TASK REQUIREMENTS: Set down the data below in full, exactly as it reads, but without the pictures.

Saved data entries
= Beginning of Section =

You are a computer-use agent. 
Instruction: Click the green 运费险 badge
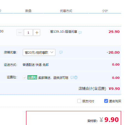click(32, 77)
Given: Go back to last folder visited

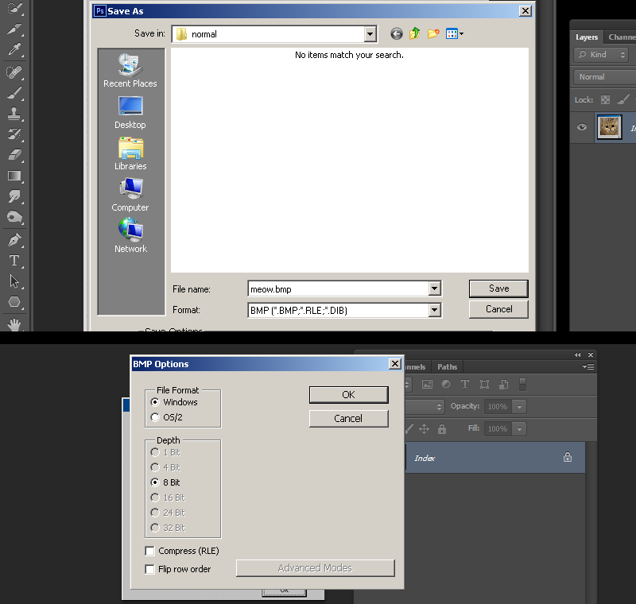Looking at the screenshot, I should click(x=396, y=33).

= End of Section =

WRITTEN RESPONSE:
You are a computer-use agent. 
Instruction: Click the green 运费险 badge
click(32, 77)
Given: Go back to last folder visited

Looking at the screenshot, I should click(x=396, y=33).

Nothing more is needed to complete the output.